Christian Bale, Michael Caine, Gary Oldman and Morgan Freeman return in the thrilling and hotly anticipated conclusion to Christopher Nolan's Dark Knight Trilogy.
The blockbuster movie will introduce new faces to the franchise as well, including Selina Kyle (Anne Hathaway), Bane (Tom Hardy), John Blake (Joseph Gordon-Levitt), and Miranda Tate (Marion Cotillard).
From the team that brought you Inception, The Dark Knight Rises is guaranteed to be the blockbuster hit of 2012. This enthralling official novelization will transport fans into a Gotham City once again under threat.
This seems to be the year I turn to movie novelizations for reading material, as Greg Cox's adaptation of The Dark Knight Rises marks the third novel of this ilk that I've read this year. The best novelizations in my view deliver the action of the film in printed form, while taking any opportunities to expand the storyline or deepen characterizations in a meaningful way. As such, this book falls somewhere in between -- better than most, but not as good as it could've been.
The Dark Knight Risespicks up eight years after the events of The Dark Knight.
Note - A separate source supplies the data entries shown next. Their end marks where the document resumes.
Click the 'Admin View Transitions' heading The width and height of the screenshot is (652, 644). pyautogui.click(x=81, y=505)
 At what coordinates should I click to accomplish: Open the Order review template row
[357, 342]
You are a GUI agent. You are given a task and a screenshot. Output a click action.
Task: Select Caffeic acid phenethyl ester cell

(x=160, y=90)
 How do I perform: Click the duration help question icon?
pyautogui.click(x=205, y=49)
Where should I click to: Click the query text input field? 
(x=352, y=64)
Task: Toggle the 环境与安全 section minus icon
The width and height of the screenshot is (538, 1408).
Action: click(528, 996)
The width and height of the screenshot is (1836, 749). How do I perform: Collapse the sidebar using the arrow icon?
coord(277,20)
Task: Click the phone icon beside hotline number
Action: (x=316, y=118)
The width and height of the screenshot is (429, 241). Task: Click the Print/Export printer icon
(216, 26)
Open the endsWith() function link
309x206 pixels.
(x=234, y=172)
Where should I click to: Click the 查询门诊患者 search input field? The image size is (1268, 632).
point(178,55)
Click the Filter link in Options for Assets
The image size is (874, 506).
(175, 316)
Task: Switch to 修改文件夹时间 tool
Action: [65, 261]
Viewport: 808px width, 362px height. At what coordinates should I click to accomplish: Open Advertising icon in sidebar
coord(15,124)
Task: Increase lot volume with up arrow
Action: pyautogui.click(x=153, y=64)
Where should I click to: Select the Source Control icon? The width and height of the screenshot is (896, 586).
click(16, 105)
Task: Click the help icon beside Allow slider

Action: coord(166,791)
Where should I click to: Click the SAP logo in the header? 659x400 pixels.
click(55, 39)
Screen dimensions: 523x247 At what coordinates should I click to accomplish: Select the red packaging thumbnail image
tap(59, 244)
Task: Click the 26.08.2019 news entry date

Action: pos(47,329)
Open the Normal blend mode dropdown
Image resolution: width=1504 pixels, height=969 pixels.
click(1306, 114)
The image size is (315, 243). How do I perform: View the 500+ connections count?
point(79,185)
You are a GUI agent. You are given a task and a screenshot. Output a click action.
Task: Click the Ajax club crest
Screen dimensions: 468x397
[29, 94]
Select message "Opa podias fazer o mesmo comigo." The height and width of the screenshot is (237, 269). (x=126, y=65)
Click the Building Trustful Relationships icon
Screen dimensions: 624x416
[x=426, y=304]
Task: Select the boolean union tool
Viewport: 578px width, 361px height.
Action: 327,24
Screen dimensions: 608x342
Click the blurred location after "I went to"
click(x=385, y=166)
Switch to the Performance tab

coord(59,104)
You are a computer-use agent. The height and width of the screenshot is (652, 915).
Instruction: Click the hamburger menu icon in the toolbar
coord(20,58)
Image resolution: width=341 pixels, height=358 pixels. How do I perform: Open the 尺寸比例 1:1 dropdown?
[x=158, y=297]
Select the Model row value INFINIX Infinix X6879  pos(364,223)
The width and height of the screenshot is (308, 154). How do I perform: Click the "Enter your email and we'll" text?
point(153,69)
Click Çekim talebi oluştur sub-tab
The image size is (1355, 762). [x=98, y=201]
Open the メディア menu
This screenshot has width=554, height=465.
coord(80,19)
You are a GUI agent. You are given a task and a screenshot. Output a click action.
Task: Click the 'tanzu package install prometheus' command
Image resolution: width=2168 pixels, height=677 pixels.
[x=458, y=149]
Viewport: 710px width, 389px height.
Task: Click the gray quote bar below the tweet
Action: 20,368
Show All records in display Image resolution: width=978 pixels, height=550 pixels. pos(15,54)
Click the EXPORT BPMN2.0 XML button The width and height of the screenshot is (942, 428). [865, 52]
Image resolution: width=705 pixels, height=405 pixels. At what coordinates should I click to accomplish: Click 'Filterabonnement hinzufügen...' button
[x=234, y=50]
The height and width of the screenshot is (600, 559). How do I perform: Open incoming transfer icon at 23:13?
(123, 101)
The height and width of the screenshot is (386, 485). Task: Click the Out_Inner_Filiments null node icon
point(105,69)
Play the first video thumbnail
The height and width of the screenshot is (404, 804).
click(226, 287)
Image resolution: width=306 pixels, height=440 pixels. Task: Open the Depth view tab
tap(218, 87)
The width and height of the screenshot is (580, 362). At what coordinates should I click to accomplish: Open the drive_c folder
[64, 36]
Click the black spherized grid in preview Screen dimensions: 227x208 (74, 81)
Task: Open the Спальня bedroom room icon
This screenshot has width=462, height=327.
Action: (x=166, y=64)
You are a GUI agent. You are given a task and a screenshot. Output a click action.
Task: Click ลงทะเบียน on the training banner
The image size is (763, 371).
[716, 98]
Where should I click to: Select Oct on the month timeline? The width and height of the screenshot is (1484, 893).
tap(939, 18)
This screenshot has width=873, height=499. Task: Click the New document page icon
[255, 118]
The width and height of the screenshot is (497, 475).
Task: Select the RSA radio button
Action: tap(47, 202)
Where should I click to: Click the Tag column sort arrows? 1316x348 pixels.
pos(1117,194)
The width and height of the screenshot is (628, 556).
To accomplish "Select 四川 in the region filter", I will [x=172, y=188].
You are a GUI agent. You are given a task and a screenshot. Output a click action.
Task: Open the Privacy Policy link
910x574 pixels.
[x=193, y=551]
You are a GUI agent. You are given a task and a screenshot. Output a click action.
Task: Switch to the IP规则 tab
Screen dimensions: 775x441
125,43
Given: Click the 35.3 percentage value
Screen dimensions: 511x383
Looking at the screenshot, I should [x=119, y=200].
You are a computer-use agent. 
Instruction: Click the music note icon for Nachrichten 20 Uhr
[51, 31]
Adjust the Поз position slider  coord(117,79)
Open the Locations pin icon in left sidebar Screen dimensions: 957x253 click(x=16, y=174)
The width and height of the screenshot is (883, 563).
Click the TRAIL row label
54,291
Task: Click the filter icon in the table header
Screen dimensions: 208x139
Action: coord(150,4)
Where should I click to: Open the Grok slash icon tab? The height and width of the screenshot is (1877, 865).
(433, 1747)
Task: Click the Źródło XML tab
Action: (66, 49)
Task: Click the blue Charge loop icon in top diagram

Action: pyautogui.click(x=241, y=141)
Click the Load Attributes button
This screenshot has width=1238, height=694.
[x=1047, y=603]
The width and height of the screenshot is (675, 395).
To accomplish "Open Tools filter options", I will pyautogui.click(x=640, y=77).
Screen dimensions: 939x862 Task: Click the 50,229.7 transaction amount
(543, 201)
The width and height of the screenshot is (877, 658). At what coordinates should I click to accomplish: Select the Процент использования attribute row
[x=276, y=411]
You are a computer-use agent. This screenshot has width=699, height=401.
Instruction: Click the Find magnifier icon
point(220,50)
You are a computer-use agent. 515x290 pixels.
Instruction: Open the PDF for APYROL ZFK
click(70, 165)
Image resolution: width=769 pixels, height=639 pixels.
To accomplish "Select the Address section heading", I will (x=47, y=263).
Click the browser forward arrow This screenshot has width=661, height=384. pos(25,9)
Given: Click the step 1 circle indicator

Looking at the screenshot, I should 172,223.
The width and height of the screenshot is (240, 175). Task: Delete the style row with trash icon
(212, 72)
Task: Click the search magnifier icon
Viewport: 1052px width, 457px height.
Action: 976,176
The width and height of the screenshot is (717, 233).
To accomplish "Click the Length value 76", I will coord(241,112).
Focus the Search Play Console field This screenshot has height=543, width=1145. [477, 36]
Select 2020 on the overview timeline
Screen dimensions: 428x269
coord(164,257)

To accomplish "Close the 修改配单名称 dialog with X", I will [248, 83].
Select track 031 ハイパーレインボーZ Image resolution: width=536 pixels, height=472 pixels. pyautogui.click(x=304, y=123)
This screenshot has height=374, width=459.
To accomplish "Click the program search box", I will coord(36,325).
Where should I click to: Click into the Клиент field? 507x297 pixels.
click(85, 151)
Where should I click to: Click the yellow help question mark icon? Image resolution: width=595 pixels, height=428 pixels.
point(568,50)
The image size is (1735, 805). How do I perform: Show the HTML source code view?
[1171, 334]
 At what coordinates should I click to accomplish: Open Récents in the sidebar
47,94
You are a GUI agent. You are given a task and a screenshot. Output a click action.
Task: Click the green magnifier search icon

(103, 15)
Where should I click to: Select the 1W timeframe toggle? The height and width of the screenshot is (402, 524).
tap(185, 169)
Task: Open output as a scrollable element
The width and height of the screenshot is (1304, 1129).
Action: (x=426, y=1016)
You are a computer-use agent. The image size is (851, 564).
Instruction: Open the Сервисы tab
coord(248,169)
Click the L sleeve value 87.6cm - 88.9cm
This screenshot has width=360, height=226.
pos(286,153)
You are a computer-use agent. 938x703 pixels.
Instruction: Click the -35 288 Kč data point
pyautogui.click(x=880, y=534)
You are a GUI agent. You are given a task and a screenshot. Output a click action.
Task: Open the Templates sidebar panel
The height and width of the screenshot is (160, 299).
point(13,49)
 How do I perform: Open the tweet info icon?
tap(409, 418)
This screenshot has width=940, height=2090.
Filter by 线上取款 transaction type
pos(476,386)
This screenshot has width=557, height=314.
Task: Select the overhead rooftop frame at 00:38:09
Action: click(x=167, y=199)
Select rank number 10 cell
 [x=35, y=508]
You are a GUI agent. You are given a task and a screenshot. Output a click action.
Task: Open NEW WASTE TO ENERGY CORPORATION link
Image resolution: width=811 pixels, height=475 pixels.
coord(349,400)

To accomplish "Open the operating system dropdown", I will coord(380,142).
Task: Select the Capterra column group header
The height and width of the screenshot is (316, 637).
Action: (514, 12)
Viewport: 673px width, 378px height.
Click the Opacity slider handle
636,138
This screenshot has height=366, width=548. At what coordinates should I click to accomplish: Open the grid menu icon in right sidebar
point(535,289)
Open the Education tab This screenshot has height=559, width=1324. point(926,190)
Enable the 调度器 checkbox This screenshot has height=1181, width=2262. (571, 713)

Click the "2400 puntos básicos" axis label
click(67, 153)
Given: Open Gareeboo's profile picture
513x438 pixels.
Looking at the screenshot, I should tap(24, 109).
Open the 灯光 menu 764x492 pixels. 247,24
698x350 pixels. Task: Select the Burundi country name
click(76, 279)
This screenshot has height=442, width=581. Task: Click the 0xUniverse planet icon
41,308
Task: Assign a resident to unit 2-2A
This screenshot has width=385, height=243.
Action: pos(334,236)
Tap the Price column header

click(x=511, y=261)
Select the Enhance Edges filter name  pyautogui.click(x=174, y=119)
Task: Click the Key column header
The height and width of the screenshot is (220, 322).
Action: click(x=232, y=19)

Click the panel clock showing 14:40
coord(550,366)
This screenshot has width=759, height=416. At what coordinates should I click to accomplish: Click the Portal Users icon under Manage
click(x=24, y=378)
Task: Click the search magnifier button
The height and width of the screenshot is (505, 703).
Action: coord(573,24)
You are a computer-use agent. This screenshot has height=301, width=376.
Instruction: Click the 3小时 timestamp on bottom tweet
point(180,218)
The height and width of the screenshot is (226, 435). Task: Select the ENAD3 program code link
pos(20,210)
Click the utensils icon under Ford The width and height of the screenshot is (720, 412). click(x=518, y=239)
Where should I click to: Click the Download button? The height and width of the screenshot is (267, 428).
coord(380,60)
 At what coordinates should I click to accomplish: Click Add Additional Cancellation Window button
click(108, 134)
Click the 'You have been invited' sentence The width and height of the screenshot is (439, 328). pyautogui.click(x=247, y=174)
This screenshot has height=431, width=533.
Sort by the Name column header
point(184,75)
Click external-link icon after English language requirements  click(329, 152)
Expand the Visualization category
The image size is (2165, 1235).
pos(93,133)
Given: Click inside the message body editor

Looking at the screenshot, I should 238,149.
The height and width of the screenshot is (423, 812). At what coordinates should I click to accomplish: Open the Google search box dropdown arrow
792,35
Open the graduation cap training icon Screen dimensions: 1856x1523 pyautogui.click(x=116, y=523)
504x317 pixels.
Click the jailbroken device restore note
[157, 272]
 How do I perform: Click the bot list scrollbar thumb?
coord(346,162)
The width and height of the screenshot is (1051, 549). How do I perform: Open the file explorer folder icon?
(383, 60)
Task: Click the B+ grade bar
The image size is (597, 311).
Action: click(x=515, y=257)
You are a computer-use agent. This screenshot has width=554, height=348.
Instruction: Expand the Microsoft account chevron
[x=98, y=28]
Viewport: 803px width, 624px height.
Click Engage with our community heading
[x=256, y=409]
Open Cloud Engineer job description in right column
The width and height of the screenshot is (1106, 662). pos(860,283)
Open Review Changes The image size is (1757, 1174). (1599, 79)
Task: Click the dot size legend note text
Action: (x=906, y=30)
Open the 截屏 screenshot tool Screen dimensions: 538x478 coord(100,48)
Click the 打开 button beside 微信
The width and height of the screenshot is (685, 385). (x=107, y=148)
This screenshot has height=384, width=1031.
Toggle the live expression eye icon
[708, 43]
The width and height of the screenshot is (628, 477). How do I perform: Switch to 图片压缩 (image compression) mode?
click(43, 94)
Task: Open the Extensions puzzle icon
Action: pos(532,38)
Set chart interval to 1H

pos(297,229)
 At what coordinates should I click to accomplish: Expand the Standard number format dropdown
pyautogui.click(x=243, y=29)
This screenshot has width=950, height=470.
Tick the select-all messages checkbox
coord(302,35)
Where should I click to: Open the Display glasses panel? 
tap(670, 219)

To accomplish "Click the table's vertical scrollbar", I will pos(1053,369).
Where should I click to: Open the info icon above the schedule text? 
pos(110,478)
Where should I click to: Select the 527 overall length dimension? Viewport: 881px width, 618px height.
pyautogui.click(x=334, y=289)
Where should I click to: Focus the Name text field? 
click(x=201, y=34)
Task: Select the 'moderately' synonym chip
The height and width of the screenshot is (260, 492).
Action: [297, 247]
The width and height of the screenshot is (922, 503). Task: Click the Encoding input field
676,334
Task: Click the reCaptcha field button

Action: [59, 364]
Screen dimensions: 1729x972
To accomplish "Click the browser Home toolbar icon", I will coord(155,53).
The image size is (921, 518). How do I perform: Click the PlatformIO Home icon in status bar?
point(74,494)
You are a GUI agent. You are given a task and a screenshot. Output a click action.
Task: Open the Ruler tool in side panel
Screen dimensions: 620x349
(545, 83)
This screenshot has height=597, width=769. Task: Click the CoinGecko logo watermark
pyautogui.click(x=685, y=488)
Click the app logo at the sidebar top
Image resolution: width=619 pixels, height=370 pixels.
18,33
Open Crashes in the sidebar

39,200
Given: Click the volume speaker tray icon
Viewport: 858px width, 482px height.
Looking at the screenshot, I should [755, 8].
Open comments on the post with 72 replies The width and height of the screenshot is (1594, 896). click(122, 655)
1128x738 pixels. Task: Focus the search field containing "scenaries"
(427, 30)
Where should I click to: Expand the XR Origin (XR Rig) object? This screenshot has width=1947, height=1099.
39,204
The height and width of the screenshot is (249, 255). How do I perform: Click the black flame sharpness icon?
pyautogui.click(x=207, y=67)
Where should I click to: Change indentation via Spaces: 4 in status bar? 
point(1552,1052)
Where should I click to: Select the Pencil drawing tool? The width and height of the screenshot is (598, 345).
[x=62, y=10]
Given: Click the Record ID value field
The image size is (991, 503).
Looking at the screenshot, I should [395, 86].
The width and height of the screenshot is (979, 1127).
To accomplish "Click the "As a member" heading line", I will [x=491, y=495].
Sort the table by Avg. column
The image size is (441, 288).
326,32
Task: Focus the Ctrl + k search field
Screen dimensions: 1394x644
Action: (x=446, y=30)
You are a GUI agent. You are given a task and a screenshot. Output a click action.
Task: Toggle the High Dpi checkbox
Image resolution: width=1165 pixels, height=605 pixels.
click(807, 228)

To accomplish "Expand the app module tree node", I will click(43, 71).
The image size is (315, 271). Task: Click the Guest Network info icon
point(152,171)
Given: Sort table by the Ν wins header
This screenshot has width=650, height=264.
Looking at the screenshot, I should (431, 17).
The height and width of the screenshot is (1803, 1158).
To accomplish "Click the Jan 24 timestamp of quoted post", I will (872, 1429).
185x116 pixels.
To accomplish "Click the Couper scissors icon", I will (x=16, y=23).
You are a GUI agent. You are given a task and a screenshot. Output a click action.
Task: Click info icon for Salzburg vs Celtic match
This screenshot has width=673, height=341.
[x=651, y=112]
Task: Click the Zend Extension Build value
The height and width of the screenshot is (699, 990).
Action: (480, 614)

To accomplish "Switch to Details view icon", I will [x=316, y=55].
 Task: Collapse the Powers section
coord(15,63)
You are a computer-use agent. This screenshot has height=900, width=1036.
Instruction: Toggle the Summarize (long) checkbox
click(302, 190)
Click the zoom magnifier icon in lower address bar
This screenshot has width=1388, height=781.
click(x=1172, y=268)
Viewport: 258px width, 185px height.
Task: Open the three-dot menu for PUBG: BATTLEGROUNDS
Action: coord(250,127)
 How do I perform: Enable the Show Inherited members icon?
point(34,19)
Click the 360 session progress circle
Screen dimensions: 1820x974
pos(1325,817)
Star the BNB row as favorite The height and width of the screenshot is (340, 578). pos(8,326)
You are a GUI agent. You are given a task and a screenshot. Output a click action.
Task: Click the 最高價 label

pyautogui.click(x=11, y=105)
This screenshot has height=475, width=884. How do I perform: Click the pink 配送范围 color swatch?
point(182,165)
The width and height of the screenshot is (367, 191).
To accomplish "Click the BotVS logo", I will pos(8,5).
Inspired by Harvey Dent's alleged heroism, the Dent Act gave Gotham's police force the teeth they needed to clean up their city -- and for all intents and purposes, Gotham is a city reformed. But Police Commissioner Gordon and billionaire Bruce Wayne, the erstwhile Batman, bought that peace with a lie -- and a world built on lies cannot help but one day crumble. On one front, there are rumors of an army assembling beneath the city, led by the notorious mercenary bane -- and on another, more personal front, the reclusive Bruce has so withdrawn from life that he's left his resources and power vulnerable to assault. Gotham needs her Dark Knight -- but having been absent for so long, can Wayne survive another war with unspeakable evil without losing his humanity?
Cox has the richest material possible to work with, as in my opinion director Christopher Nolan and his co-writers are masterful storytellers. In several interviews Nolan references Charles Dickens's A Tale of Two Cities as inspiration for the final Batman film, and that classic tale's influence is all over this film, particularly the final third, lending a timeless quality to the chilling scenes of the show trials and Bane's efforts to get the Gotham populace to tear down its wealthy, and the scenes of the resistance led by Gordon and Blake. The source material is extremely solid and dense, so the novelization has an excellent foundation from which to draw its material. Cox does a solid job of translating the film's rich storyline to the page (the paperback version is listed at 415 pages!). But that unfortunately doesn't leave much room for expanding on the storyline.
Selina Kyle perhaps fares best -- Cox gives readers a few additional nuggets of insight into her backstory and character, and fleshes out her relationship with her protege Jen. There are also some additional flashbacks that flesh out Miranda and Bane's backstory. But what I was hoping for, such as more development of the Selina/Bruce relationship, more insight into Blake's psyche, etc., is where this novelization falls short. However, that stands as a testament to the strength and density of the film's visual storytelling. Cox is a better than expected writer, so prose-wise this adaptation is a cut above others I've read. It's a fairly straightforward, no frills, written version of the film -- I just wish there'd been more insight into the characters' backstories and off-screen actions than this rather lengthy, risk-free adaptation delivered.